The expression of tripartite multidrug efflux pumps such as MexA-MexB-OprM in Pseudomonas aeruginosa contributes to intrinsic resistance to a wide variety of antimicrobials, including beta-lactams, chloramphenicol, macrolides, quinolones, and tetracycline. The MexX-MexY linker-pump combination has been shown to be involved in intrinsic resistance to aminoglycosides, but the identity of the cognate outer membrane channel component remains under debate. Fourteen uncharacterized OprM homologs identified in the genome of P. aeruginosa were examined as candidates for this role by assessing the minimum inhibitory concentrations (MICs) of aminoglycosides in P. aeruginosa strain PAK knockout mutants lacking the corresponding genes. Insertional inactivation of OpmG, OpmI, and OpmH resulted in decreases of various degrees in the MICs of streptomycin, kanamycin, and gentamicin. When reintroduced into P. aeruginosa on multicopy plasmids, OpmG was able to complement the susceptibility of an opmG::miniTn5 mutant; however, cloned opmH, the proposed ortholog of Escherichia coli tolC according to our phylogenetic analysis, was able to only partially complement the opmH.:miniTn5 mutant.
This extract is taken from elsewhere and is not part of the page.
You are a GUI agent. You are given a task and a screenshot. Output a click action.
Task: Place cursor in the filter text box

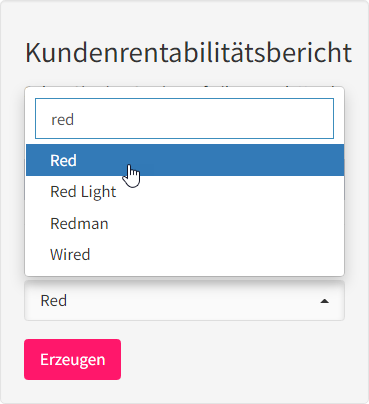coord(184,118)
Mini-microarray hybridization analysis demonstrated that opmG disruption does not affect expression of OpmI or OpmH (ruling out such indirect effects on aminoglycoside resistance); however, opmH disruption did have possible effects on expression of OpmG and OpmI. Based on the data, we propose that OpmG is a major outer membrane efflux channel involved in aminoglycoside efflux in P. aeruginosa PAK and that OpmI, its most related paralog, may share an overlapping function.